Learning from Emblematica Online

            When I placed “Descriptive Metadata, Iconclass, and Digitized Emblem Literature” on my reading list for this project I had no idea, or I had forgotten, that it was written by librarians directly involved with Emblematica Online. Basically, the article discusses issues that they ran into while making the site, and digitising and marking-up the emblems. It also explains the choices they made, such as why they picked Iconclass (it allows for multi-lingual access to the tags [112], and it has a controlled vocabulary [113]). In short their goal was “increased knowledge” about emblem books, and as such the emblems had to be marked-up individually, rather than just digitised. Against the issues I had with David L. Hoover (see this post), the Emblematica Online team recognised that given the “heterogeneous” nature of emblems, determining where an emblem began and ended, as well as “labeling its components requires analysis and interpretation” (114). Humans, specifically librarians and emblem scholars, collaborated on the emblem-level metadata (114). Given that assurance of expertise and reasoning, I am much more confident in the quality of the metadata I wish to use, both Iconclass and bibliographical.

            Cole, Han and Vannoy’s introduction to this paper was quite helpful for my understanding of emblem books; it widened my period of study from just the Renaissance into the Baroque period, covering the years 1531-c. 1750 (111). The trio also discuss the language emblem books were written in, giving credence to my suspicion that the language metadata could indicate where a book was published; in fact, they assure, the vernacular was more common than Latin (111). They also list possible broad sources that inspired the emblem creators: fables, mythology, the Bible, etc. (11). Not that I was unaware of that fact, but it is nice to have a citable source.

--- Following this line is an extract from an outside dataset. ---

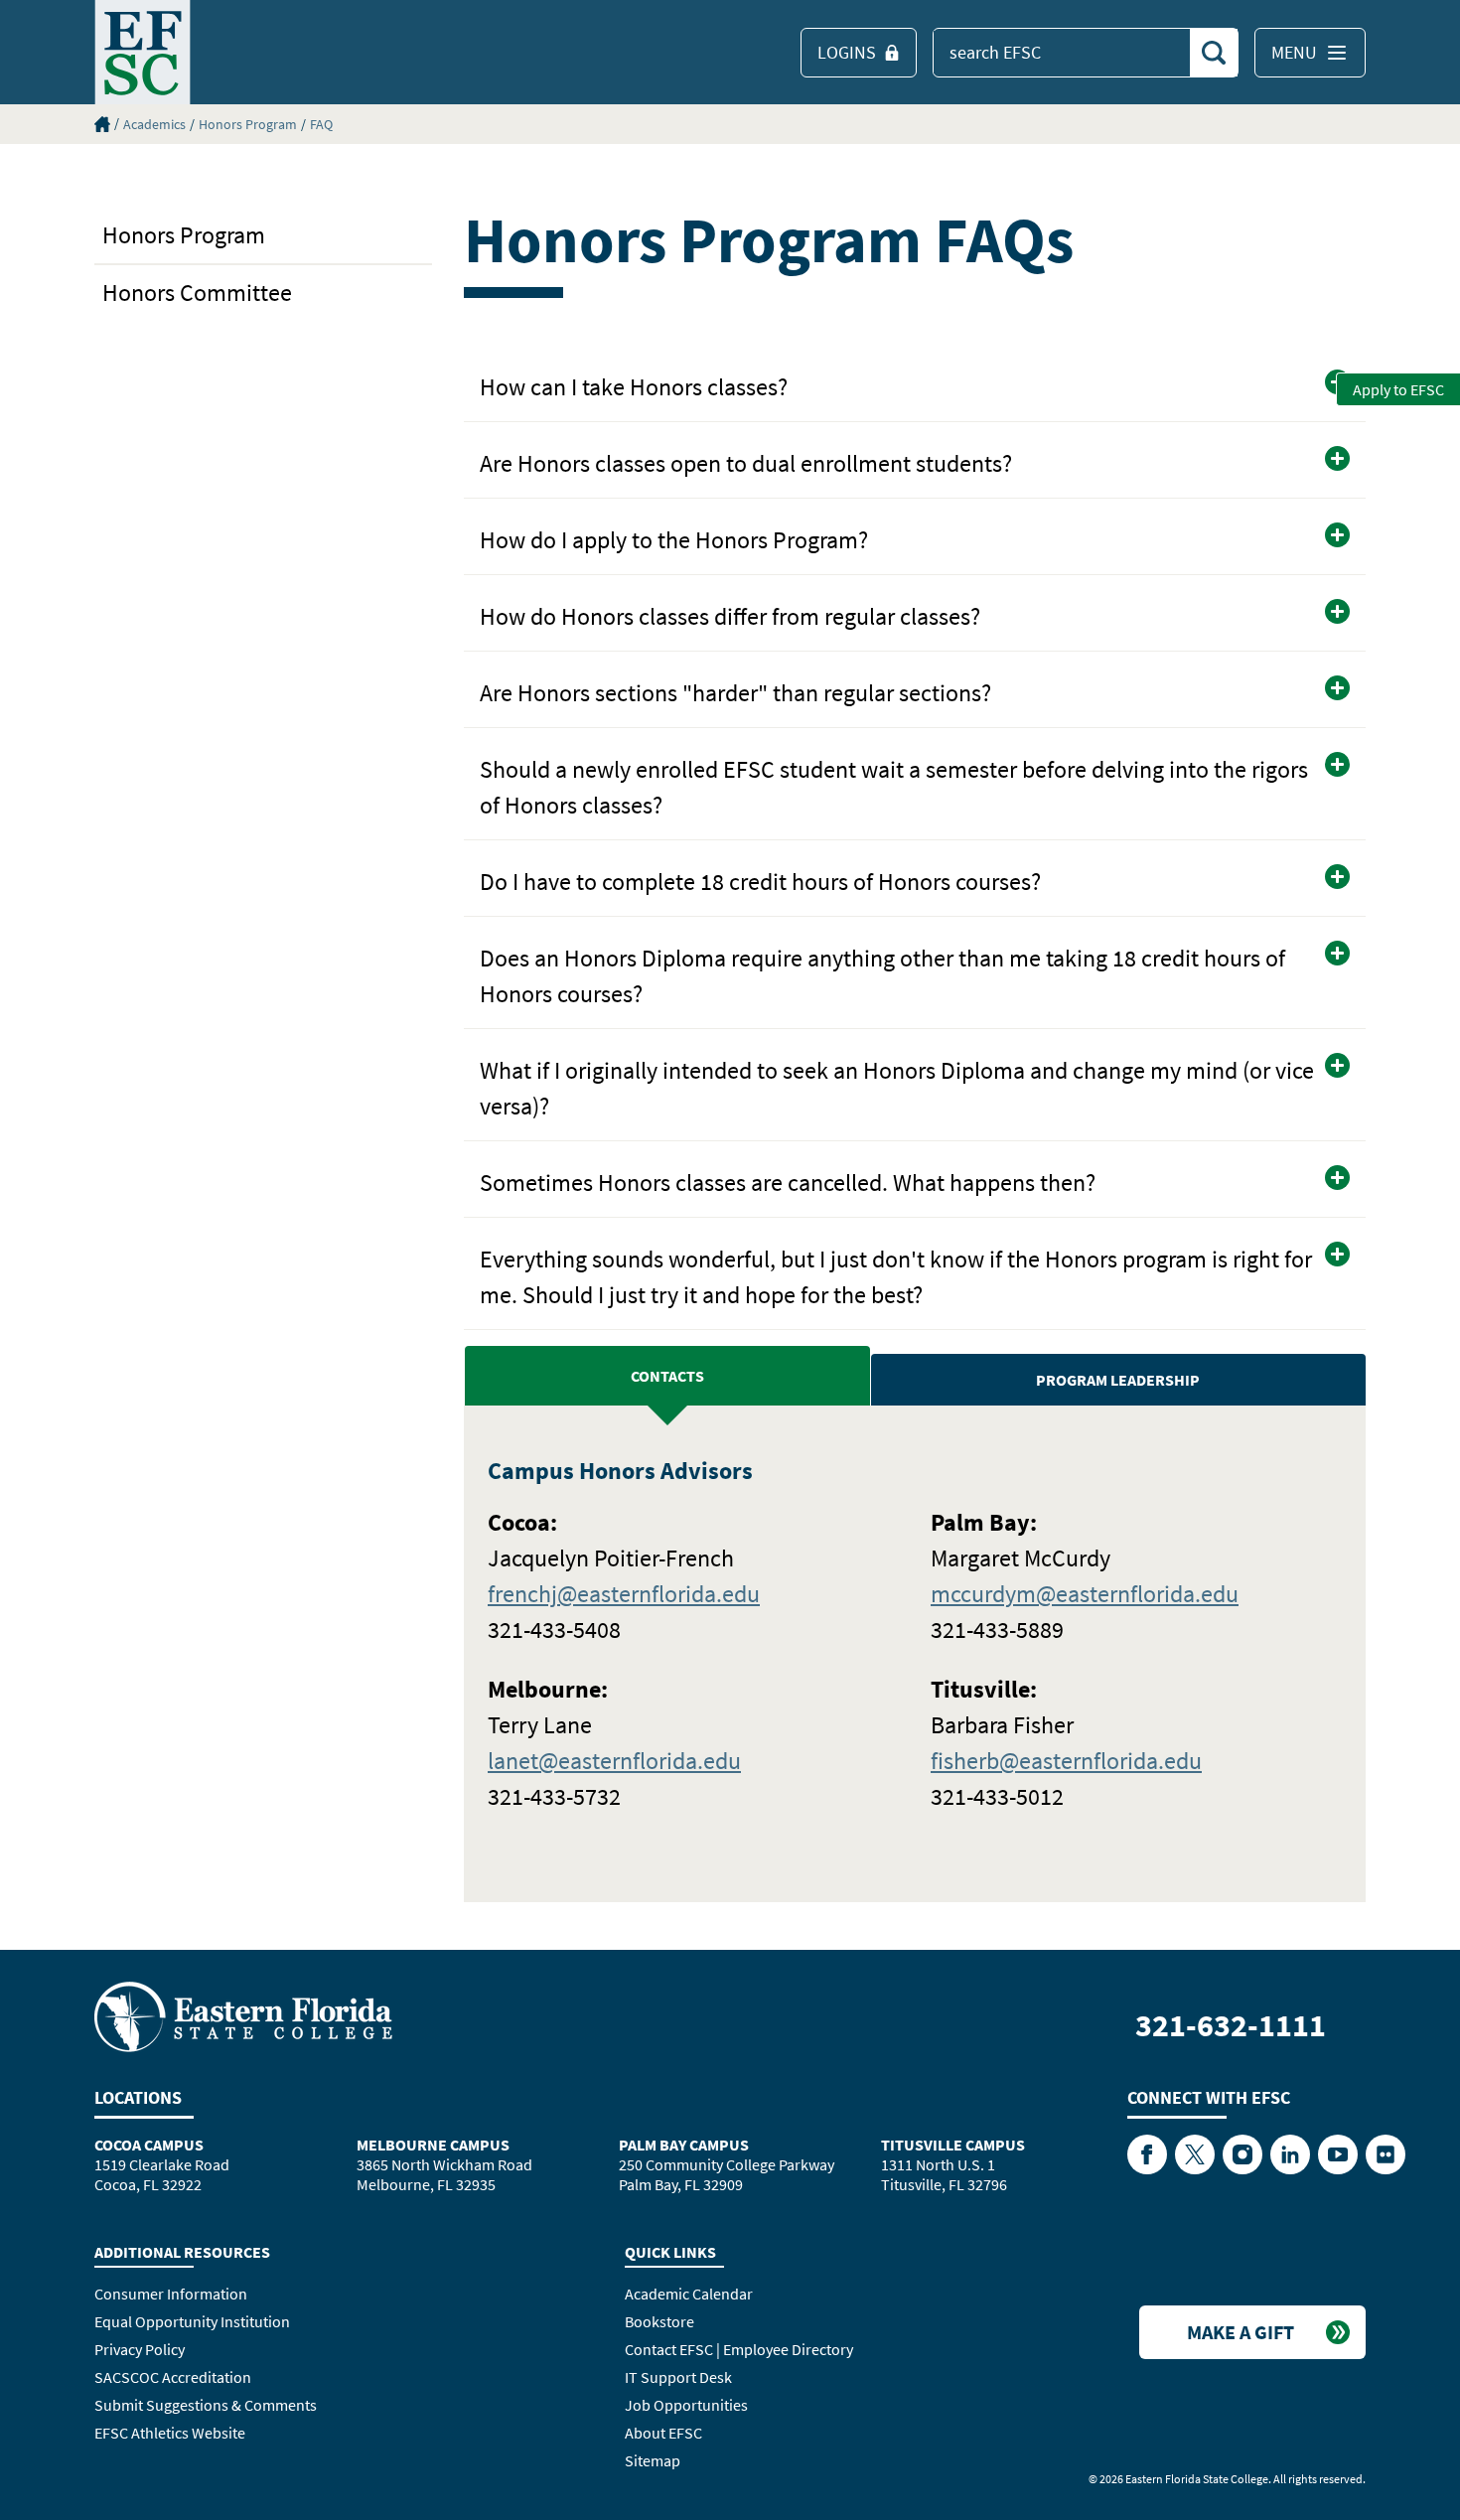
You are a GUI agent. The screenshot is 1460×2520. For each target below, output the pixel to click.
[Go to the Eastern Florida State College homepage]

            The paper introduced a new term to me: “granularity.” Granularity refers to the “scale or level of detail present in a set of data” (Google definition – the OED failed me on this one; their definition has not been updated, apparently). Basically, the Emblematica Online team dealt with emblem books at different levels of detail: book-level (providing bibliographic details of a full book), emblem-level (112), and even pictura-, inscriptio-, and subscriptio-level (the parts of the emblema triplex [113]). My concern, as I have discovered while using the site, is the transferable access of metadata through different granular levels. Unfortunately, if one uses Iconclass notation as one’s search term, one will only get a listing of applicable emblems; the site does not indicate how many books have emblems meeting that criteria. That means, from a user standpoint, a lot of clicking, counting and copy-pasting; especially since the bibliographic information is locked into the book-level, and does not repeat on the pages at the emblem-level.

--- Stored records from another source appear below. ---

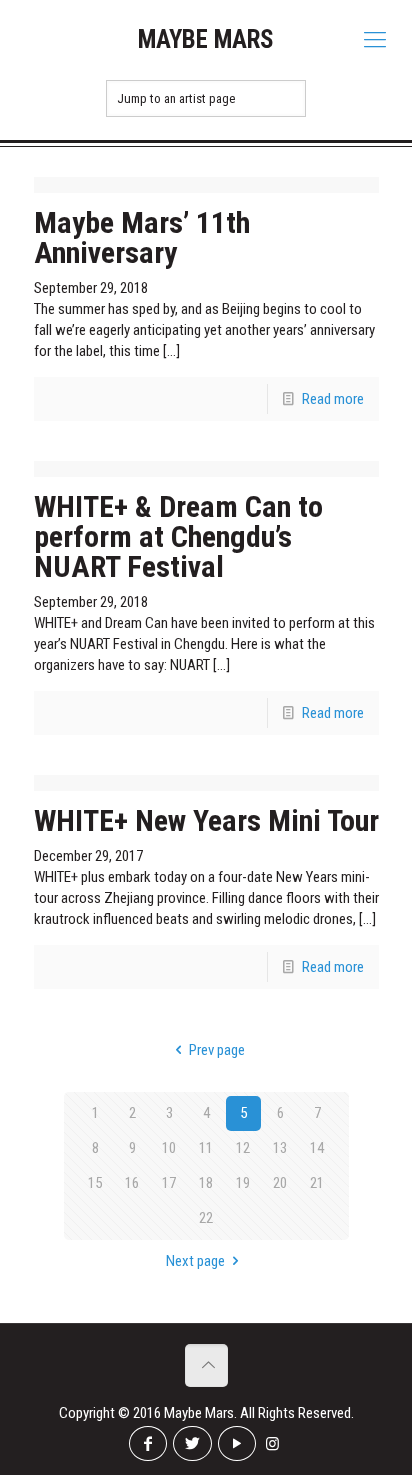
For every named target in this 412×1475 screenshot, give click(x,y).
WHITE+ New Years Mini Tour (206, 820)
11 (206, 1148)
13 (280, 1148)
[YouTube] (237, 1443)
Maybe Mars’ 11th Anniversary (142, 237)
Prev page (217, 1050)
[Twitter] (192, 1443)
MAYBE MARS (206, 39)
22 (206, 1218)
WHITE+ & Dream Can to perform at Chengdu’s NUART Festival (178, 536)
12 (243, 1148)
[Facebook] (148, 1443)
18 (206, 1183)
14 (317, 1148)
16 (132, 1183)
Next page (195, 1261)
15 (95, 1183)
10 (169, 1148)
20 (280, 1183)
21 (317, 1183)
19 (243, 1183)
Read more (333, 399)
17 (169, 1183)
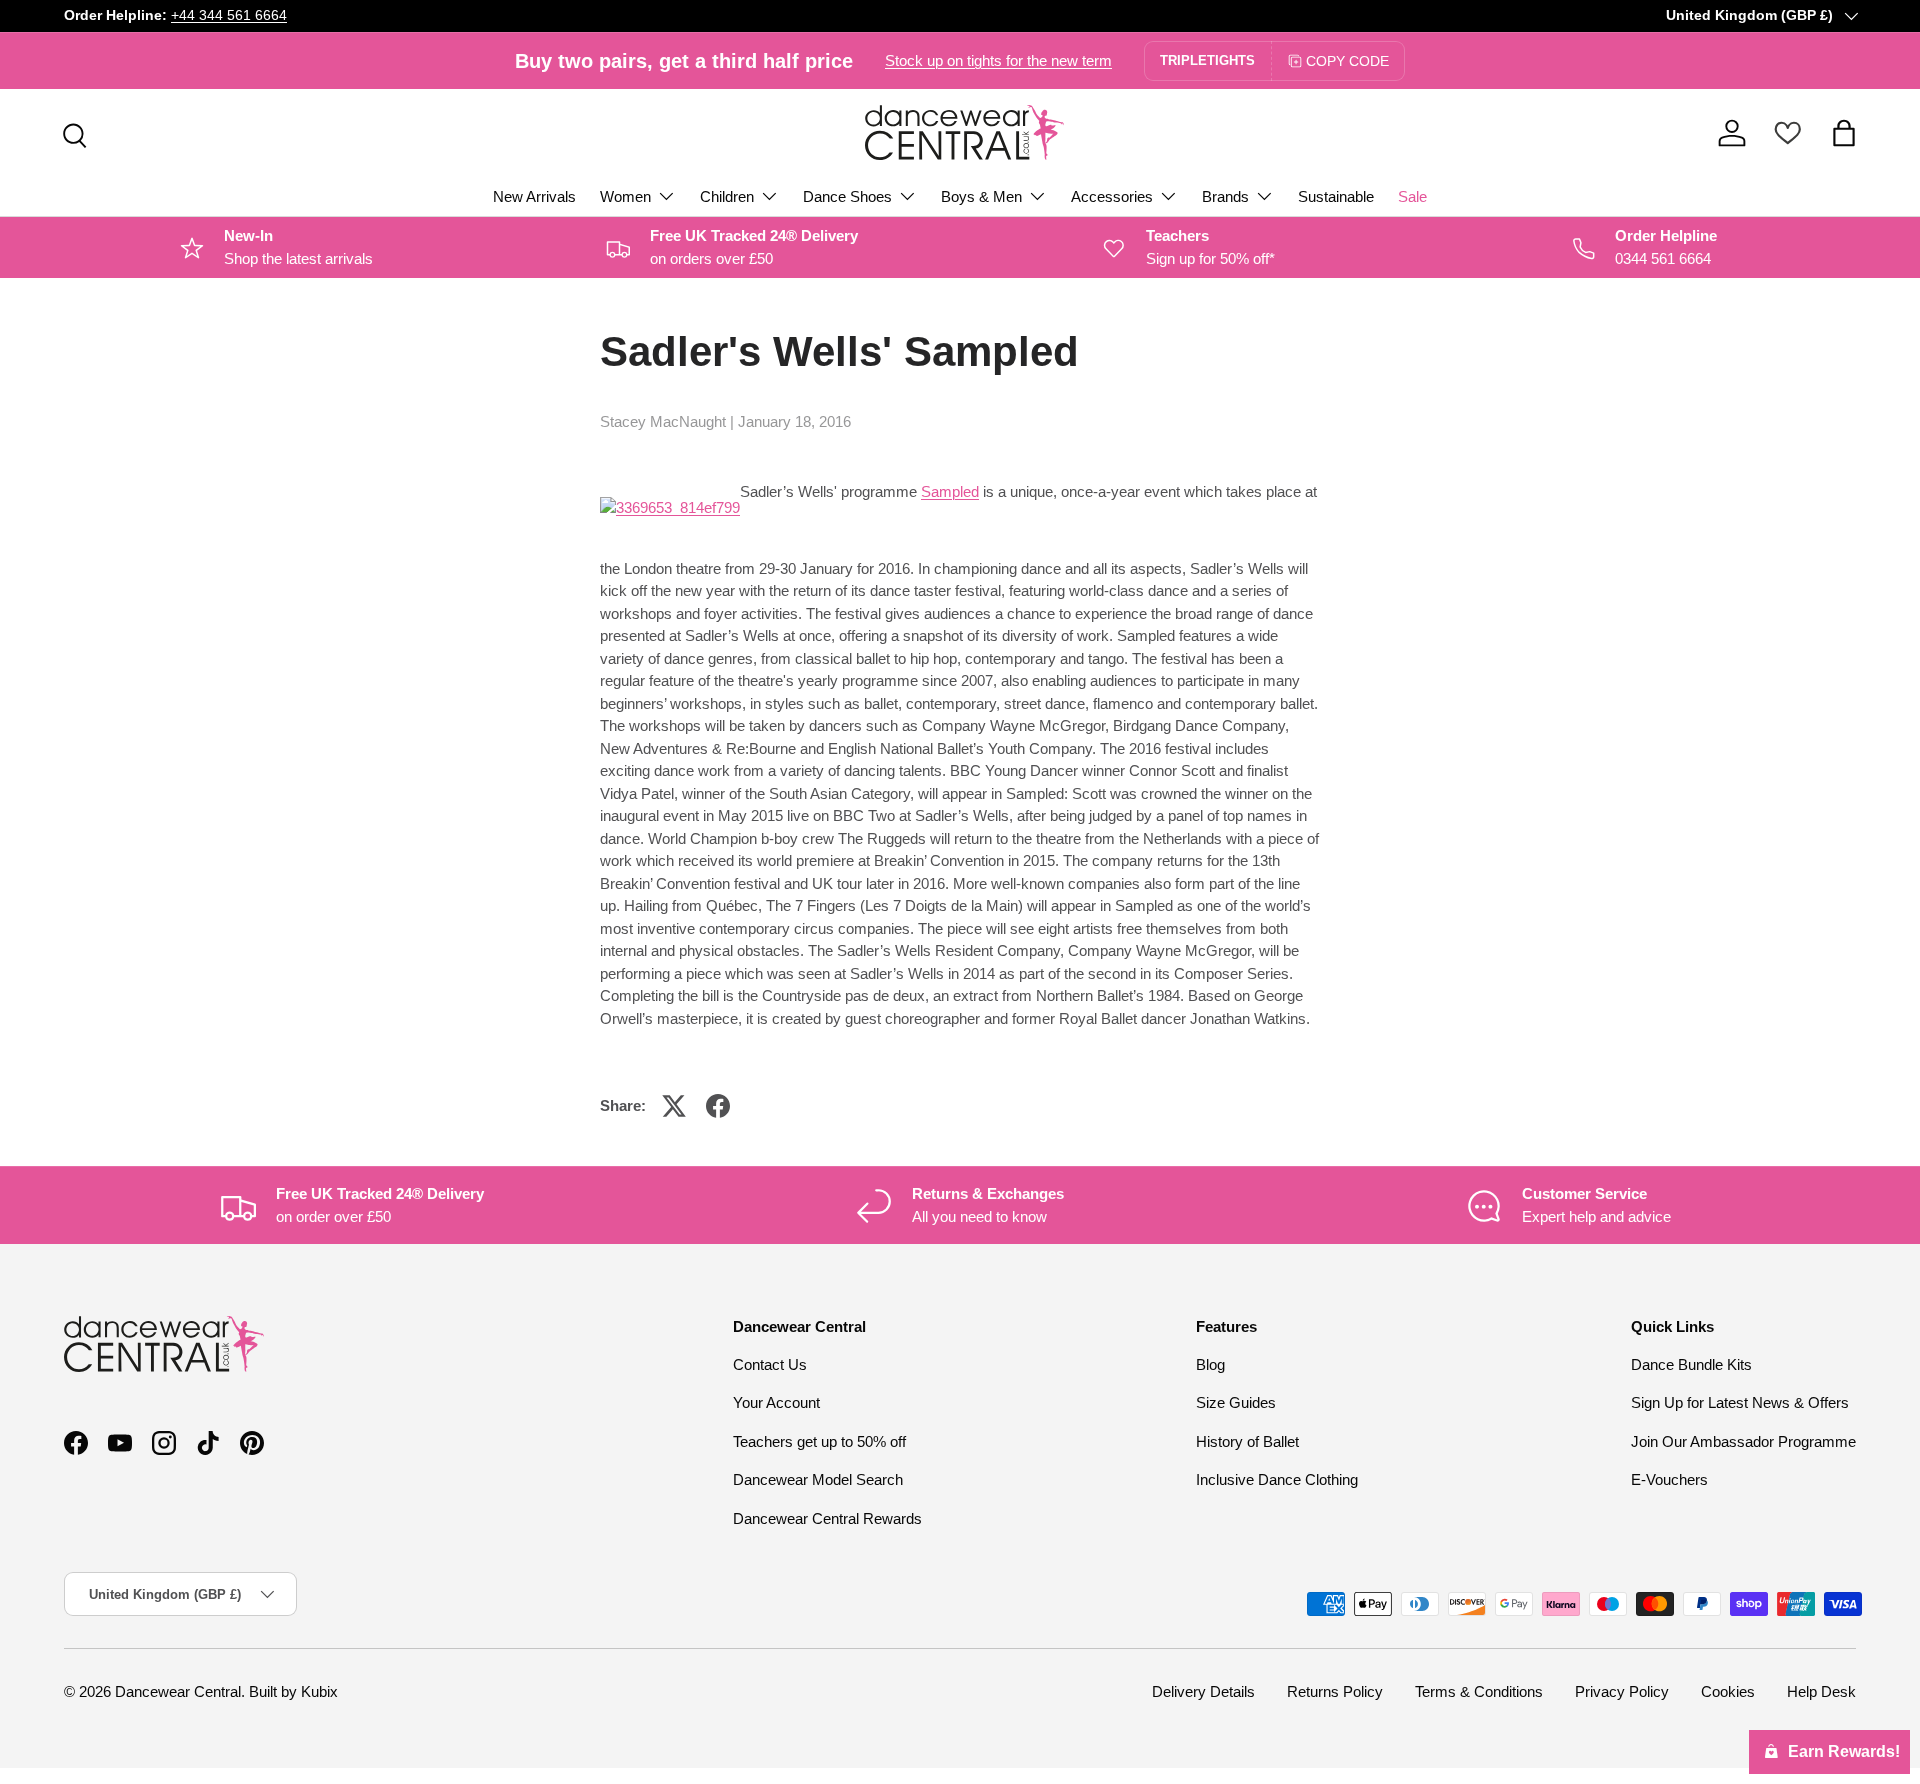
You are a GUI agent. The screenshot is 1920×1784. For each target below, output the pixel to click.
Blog (1210, 1364)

            It seems, perhaps, that the type of quantitative project I am undertaking was not originally considered by the team behind Emblimatica Online. Fair enough! It would be impossible to predict every user’s wishes ahead of time. Still, I am encouraged that the librarian trio ended their paper noting that “Collaboration [with Emblem Scholars] is Key” (119). Though this last section seems to say that the scholar is there to ‘fill up’ the metadata information, it also indicates that emblem scholars have helped delineate how “resources” were “sub-divided, identified and made accessible” (119-20). Perhaps I am offering a new problem for the librarians, scholars, and IT personnel to discuss and work to solve.

 

Works Cited

Cole, Timothy W., Myung-Ja K. Han, and Jordan A. Vannoy. “Descriptive Metadata, Iconclass, and Digitized Emblem Literature.” Proceedings of the 12th ACM/IEEE-CS joint conference on Digital Libraries. New York: Association for Computing Machinery, 2012. 111-20. ACM Digital Library. Web. 28 Jun. 2015.

“granular, adj.” OED Online. Oxford University Press, December 2015. Web. 17 February 2016.

“granularity, n.” Google. Web. 17 February 2016.